Por Juan Solá
En las zapaterías de mi ciudad hay fila para entrar a comprar. Las casas de ropa están llenas de madres malhumoradas y las puertas de los comercios custodiadas por padres impacientes.
Los autos trepan por la calle en una caravana macabra que va comiéndose las veredas y las sendas peatonales. Nenas llorando por disfraces de princesa impagables. Abuelas sacadas a los empujones a incendiar la tarjeta de crédito para luego volver al encierro de una casa vacía y sin visitas, caniches a punto de ser aplastados por tías con docenas de bolsas colgando.
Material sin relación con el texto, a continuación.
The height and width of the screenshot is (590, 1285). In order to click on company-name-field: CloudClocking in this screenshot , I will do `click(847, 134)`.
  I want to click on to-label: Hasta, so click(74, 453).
Una mamá le grita enfurecida a un par de pibes que no quieren caminar. La ciudad es un establo gigante pero ningún Cristo nacerá acá. No hay estrella de Belén, pero sí una hilera interminable de motos en la puerta de una financiera de esas que tienen ploteada en la vidriera una familia rubia y feliz aunque todos los que entran son más bien morochos y tienen cara de tristes.
El hijo de alguien pasa en el Audi con el reggaetón al palo y el baúl lleno de Chandon, feliz de ir a pasar las fiestas en la quinta del hijo de otro alguien que va en el asiento del acompañante y aprovecha para gritarle negro de mierda al tipo que cruzó la calle por la mitad de la cuadra para tomar el bondi, porque se hace tarde y hay que ir a hacer el fuego.
Brindarán por una prosperidad que ya tienen pero no les alcanza y por una felicidad que está ahí pero no ven. Una felicidad que se parece mucho al nene que elige jugar con la caja y no con el robot gigante.
Qué Navidad ni Navidad, esto es un shopping monstruoso, un embrujo que se rompe a las doce con el sonido del cristal de las copas que se encuentran. Alguien dirá que lo importante es la familia y todos estarán de acuerdo mientras suben a Instagram la foto de la Play nueva, no del abuelo viejo.
Qué tragedia saberse cómplice de la vorágine que utiliza las tradiciones para medir cuánto tiene, para mostrar cuánto puede. Tratemos de que sea más feliz que Navidad, hoy y siempre.